Dalam artikel opini yang ditayangkan Detik (pada Senin 4 Desember 2023) berikut ini, Anda dapat mempelajari bagaimana para politisi itu memenangkan pemilu.

Emosi publik digugah ketika seorang calon presiden melakukan gerak tari yang gemoy di panggung. Emosi kita juga terpantik mengikuti peristiwa di Mahkamah Konstitusi (MK). Keriangan lewat hiburan lucu, juga rasa keadilan yang terusik dan kepercayaan rakyat yang merosot, semuanya adalah soal emosi. Berbeda dengan hitung-hitungan proyek infrakstruktur yang merupakan urusan kognisi, kita paham bahwa keadilan dan kepercayaan adalah perkara emosi. Juga kekesalan, bahkan marah karena merasa dikhianati (jika ada), juga urusan perasaan.

Sekjen PDI-P Hasto Kristiyanto, misalnya, mengusap airmatanya saat diwawancarai Akbar Faizal dalam podcast-nya, sehingga rekaman video yang tayang pada 9 November lalu itu diberi judul, “Tangisan Hasto Kristiyanto Untuk Jokowi: “Pak Jokowi Harus Tau Sisi Gelap Istana.”

Memang belakangan kita menyaksikan banyak drama dalam dinamika menjelang Pemilu 2024. Presiden Jokowi pun pernah bilang bahwa politik lebih banyak diwarnai perasaan dan bukan adu gagasan. Singkatnya banyak ‘drakor’ dituntukkan politisi. Ada yang geram, sedih, marah, kecewa, tetapi ada yang senang dan tertawa.
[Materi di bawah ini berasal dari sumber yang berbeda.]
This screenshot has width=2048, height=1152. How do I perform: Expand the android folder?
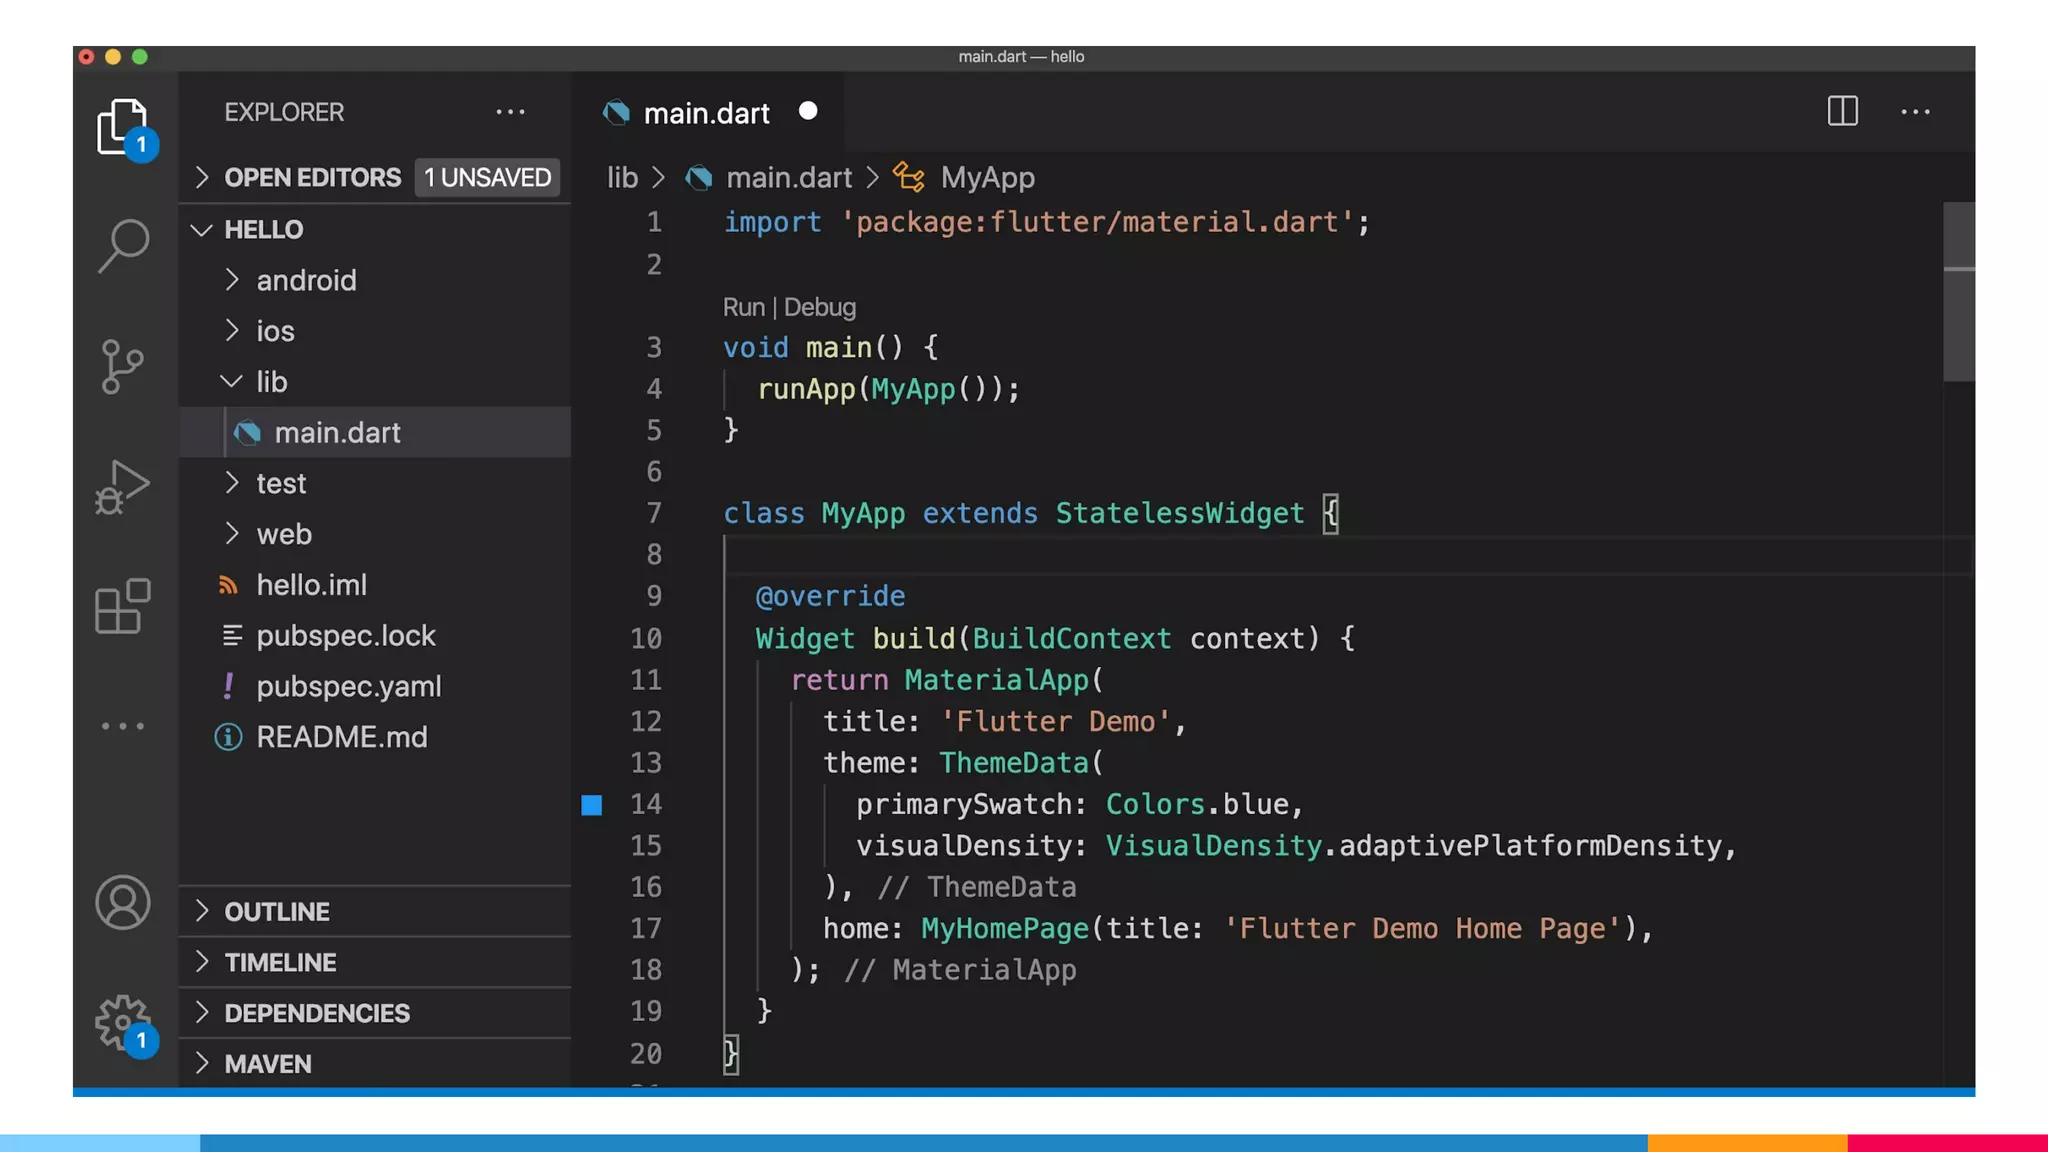tap(306, 280)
Semuanya adalah perkara emosi. Kita juga menyaksikan suguhan emosi teramat keras pada tragedi pembantaian ribuan anak tak berdosa di Gaza, Palestina.
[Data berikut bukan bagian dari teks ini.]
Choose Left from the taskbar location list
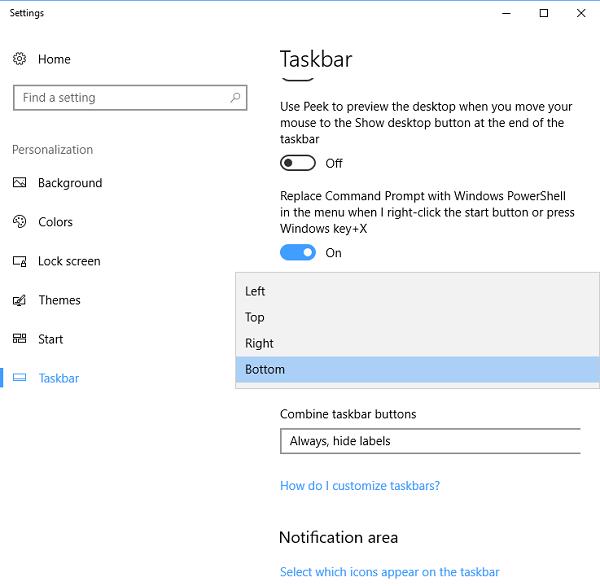The height and width of the screenshot is (586, 600). click(x=256, y=291)
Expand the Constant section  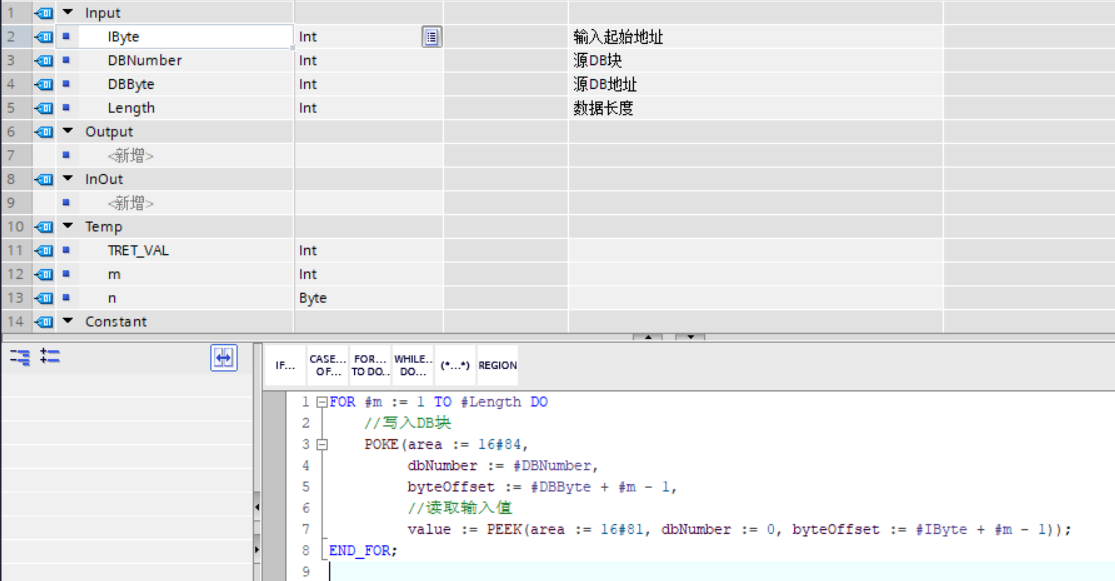66,321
Lazim dalam drama politik, pihak yang merasa dirugikan mengkapitalisasi peristiwa itu guna mencari simpati publik, bahkan memainkan taktik “playing victim.” Pada pemilihan presiden Amerika Serikat 2016, Donald Trump menggunakan strategi pemantikan emosi, bergaya seolah jadi korban demi menarik simpati pemilih kulit putih. Israel pun berlagak menjadi “korban” serangan Hamas.

The Public Religion Research Institute dan The Atlantic Monthly menyatakan, ketakutan pemilihlah yang mengantarkan Trump ke Gedung Putih — bukan kesulitan ekonomi (Zhang & Clark, 2019). Pemilih kelas pekerja kulit putih mengatakan sering merasa seperti “orang asing di negeri sendiri” dan percaya bahwa AS perlu dilindungi dari pengaruh asing. Mereka 3,5 kali lebih cenderung mendukung Trump daripada mereka yang tidak memiliki kekhawatiran ini.

Trump menciptakan retorika dengan mengombinasikan rasa takut dan kepercayaan, sehingga orang kulit putih Amerika yang takut pada liyan (orang lain) dan yakin adanya ancaman pada budaya mereka, menjadi tidak peduli apakah argumen Trump masuk akal atau tidak.

Para pelaksana kampanye politik di AS tahu persis bahwa kampanye tak bisa dimenangkan hanya dengan mengemukakan fakta. Khususnya di zaman digital, ketika “medan perang” kampanye makin bergerak ke media sosial, berita online, YouTube, dan blog. Tim sukses Trump sangat memahami pentingnya peran emosi. “Dua pendorong dasar bagi manusia untuk menerima informasi adalah harapan dan rasa takut. Sering keduanya tidak disebutkan dalam kata-kata dan bahkan tidak disadari,” kata Mark Turnbull dari Cambridge Analytica. “Kampanye pemilu tidak bisa hanya mengandalkan fakta, sebab kenyataannya semua adalah persoalan emosi,” tambah Turnbull. Maka wajar dalam kampanye Trump tampil sebagai korban (playing victim) akibat ancaman terhadap diri mereka, dan upaya ini berhasil.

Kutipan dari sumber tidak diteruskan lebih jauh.